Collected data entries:
···

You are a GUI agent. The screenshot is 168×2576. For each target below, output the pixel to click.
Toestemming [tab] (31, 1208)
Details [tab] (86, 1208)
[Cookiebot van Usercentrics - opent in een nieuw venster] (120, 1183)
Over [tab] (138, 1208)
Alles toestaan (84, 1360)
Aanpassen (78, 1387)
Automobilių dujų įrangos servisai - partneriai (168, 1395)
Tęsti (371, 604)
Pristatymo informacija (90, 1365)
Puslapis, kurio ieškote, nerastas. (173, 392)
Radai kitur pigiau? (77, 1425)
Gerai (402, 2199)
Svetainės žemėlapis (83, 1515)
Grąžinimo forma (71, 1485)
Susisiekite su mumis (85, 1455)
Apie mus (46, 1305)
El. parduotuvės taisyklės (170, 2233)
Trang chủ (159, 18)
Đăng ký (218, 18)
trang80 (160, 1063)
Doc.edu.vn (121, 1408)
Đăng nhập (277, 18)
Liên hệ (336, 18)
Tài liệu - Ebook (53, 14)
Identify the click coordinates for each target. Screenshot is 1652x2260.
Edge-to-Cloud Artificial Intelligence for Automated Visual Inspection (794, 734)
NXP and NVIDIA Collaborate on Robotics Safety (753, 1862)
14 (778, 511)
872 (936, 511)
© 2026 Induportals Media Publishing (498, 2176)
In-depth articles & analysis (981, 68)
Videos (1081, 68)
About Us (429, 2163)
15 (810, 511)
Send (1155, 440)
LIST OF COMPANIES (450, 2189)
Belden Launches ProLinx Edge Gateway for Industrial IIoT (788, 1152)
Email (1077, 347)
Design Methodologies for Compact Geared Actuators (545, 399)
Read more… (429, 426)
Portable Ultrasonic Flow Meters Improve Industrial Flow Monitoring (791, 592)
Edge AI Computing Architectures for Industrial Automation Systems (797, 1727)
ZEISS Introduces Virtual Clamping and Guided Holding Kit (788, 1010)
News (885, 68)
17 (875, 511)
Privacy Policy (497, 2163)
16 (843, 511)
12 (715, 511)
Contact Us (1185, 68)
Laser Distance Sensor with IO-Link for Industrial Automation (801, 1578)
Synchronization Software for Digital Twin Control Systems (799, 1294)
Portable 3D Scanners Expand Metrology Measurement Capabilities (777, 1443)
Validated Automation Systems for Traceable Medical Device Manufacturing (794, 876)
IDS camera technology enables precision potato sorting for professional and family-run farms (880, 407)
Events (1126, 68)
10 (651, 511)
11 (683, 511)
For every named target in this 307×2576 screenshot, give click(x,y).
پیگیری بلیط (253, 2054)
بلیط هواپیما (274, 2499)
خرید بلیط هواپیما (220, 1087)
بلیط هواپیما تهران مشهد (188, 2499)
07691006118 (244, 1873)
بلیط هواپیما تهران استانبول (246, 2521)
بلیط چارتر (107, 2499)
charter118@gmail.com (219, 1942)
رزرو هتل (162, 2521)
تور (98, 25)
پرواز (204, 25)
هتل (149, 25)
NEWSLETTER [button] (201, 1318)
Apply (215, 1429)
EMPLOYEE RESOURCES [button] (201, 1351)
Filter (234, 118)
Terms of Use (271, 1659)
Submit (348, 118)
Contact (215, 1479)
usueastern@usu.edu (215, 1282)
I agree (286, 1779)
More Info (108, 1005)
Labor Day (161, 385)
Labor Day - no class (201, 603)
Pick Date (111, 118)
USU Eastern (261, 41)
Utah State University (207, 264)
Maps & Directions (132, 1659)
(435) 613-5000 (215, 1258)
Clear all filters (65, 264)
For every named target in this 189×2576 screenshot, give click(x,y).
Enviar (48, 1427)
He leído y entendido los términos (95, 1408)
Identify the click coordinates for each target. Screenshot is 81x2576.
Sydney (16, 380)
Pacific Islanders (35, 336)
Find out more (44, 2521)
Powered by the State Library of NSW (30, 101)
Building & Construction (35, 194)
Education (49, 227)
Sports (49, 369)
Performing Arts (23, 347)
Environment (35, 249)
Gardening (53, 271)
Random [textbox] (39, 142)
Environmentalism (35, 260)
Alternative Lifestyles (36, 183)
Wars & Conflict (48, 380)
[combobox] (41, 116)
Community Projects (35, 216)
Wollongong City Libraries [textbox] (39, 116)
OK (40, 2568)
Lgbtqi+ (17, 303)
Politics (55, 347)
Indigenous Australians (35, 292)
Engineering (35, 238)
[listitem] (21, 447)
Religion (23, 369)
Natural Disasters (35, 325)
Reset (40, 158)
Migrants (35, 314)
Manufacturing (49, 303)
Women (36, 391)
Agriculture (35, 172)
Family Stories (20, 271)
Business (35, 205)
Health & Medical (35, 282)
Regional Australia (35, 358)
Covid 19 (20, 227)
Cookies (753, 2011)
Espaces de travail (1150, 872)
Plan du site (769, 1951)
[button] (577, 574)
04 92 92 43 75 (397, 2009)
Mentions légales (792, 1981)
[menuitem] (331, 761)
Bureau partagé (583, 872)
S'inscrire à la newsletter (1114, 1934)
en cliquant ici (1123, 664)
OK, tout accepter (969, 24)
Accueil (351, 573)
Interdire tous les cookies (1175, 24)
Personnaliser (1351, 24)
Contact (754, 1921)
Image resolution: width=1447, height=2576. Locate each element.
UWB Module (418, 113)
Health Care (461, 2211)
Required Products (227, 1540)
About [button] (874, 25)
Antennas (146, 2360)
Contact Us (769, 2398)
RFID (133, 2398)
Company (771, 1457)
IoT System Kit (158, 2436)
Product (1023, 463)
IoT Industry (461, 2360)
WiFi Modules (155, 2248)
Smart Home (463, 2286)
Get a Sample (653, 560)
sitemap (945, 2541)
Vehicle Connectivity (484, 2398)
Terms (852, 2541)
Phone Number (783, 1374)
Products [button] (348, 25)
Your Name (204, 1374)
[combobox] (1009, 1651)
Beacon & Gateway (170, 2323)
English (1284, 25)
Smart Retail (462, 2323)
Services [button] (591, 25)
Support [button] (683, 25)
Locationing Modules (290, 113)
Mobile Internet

···

Task goal
Every line above from the line with "Performing Arts (23, 347)" to the line with "About [button] (874, 25)" is wanted, ends included; write them out exactly and add no other line.

Answer for this exercise
Performing Arts (23, 347)
Environment (35, 249)
Gardening (53, 271)
Random [textbox] (39, 142)
Environmentalism (35, 260)
Alternative Lifestyles (36, 183)
Wars & Conflict (48, 380)
[combobox] (41, 116)
Community Projects (35, 216)
Wollongong City Libraries [textbox] (39, 116)
OK (40, 2568)
Lgbtqi+ (17, 303)
Politics (55, 347)
Indigenous Australians (35, 292)
Engineering (35, 238)
[listitem] (21, 447)
Religion (23, 369)
Natural Disasters (35, 325)
Reset (40, 158)
Migrants (35, 314)
Manufacturing (49, 303)
Women (36, 391)
Agriculture (35, 172)
Family Stories (20, 271)
Business (35, 205)
Health & Medical (35, 282)
Regional Australia (35, 358)
Covid 19 (20, 227)
Cookies (753, 2011)
Espaces de travail (1150, 872)
Plan du site (769, 1951)
[button] (577, 574)
04 92 92 43 75 (397, 2009)
Mentions légales (792, 1981)
[menuitem] (331, 761)
Bureau partagé (583, 872)
S'inscrire à la newsletter (1114, 1934)
en cliquant ici (1123, 664)
OK, tout accepter (969, 24)
Accueil (351, 573)
Interdire tous les cookies (1175, 24)
Personnaliser (1351, 24)
Contact (754, 1921)
Image resolution: width=1447, height=2576. Locate each element.
UWB Module (418, 113)
Health Care (461, 2211)
Required Products (227, 1540)
About [button] (874, 25)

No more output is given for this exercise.